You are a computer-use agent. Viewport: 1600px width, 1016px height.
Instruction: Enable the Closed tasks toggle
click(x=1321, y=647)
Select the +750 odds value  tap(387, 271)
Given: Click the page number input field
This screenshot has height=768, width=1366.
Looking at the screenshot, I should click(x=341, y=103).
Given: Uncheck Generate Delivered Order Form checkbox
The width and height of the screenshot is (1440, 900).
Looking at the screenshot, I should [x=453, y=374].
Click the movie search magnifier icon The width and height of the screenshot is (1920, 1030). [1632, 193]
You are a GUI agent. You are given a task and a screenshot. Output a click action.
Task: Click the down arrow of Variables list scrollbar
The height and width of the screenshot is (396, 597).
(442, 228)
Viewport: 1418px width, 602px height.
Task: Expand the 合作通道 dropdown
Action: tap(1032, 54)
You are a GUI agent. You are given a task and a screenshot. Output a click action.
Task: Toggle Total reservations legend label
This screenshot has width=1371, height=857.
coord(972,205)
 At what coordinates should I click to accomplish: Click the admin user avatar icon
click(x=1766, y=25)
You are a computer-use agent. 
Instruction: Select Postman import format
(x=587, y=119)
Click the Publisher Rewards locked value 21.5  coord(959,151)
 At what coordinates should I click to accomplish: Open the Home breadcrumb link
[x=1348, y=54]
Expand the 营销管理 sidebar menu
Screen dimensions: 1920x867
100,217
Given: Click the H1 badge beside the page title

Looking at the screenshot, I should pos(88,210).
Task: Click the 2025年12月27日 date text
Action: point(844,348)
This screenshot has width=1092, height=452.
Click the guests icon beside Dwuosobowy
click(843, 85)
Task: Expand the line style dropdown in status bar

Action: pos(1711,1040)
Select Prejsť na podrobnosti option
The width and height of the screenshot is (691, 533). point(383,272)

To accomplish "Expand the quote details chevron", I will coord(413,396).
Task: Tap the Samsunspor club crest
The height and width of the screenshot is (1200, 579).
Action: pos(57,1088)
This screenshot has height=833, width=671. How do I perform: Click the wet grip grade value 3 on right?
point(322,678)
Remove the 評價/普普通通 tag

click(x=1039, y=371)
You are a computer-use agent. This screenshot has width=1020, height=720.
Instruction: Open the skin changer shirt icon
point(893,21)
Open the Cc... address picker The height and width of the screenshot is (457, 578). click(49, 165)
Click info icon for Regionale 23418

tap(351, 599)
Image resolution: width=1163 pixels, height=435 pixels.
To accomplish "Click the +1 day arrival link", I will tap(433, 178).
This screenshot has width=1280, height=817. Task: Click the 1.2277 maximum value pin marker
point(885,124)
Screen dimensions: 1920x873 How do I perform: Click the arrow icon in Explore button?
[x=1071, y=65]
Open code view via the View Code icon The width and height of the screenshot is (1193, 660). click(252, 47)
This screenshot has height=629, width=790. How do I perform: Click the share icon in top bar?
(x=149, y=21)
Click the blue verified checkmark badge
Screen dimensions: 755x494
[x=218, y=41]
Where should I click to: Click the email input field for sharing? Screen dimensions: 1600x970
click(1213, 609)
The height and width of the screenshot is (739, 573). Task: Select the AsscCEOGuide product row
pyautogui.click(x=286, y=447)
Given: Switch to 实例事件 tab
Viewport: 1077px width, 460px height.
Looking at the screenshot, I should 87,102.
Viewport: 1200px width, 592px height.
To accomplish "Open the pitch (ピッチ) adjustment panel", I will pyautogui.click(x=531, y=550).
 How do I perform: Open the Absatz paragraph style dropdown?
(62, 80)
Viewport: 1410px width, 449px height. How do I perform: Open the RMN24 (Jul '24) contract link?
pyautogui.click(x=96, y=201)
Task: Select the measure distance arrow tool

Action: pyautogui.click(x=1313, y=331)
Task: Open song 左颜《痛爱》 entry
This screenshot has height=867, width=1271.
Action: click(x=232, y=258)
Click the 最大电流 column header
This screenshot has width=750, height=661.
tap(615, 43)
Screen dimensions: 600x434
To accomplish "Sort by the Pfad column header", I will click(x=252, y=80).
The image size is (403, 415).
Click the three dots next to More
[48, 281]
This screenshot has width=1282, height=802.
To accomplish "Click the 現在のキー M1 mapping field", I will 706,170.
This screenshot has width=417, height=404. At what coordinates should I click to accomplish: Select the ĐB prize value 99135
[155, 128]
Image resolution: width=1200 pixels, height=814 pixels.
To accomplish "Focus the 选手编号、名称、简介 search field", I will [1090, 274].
◆ ◆ ◆
> Set problem
Rewrite the entries from the line that contains "This screenshot has height=833, width=671." through the line that contains "Open code view", changing "wet grip" to "dry grip" and leaving everything else as it is.

> The reply
This screenshot has height=833, width=671. How do I perform: Click the dry grip grade value 3 on right?
point(322,678)
Remove the 評價/普普通通 tag

click(x=1039, y=371)
You are a computer-use agent. This screenshot has width=1020, height=720.
Instruction: Open the skin changer shirt icon
point(893,21)
Open the Cc... address picker The height and width of the screenshot is (457, 578). click(49, 165)
Click info icon for Regionale 23418

tap(351, 599)
Image resolution: width=1163 pixels, height=435 pixels.
To accomplish "Click the +1 day arrival link", I will tap(433, 178).
This screenshot has width=1280, height=817. Task: Click the 1.2277 maximum value pin marker
point(885,124)
Screen dimensions: 1920x873 How do I perform: Click the arrow icon in Explore button?
[x=1071, y=65]
Open code view via the View Code icon The width and height of the screenshot is (1193, 660). click(252, 47)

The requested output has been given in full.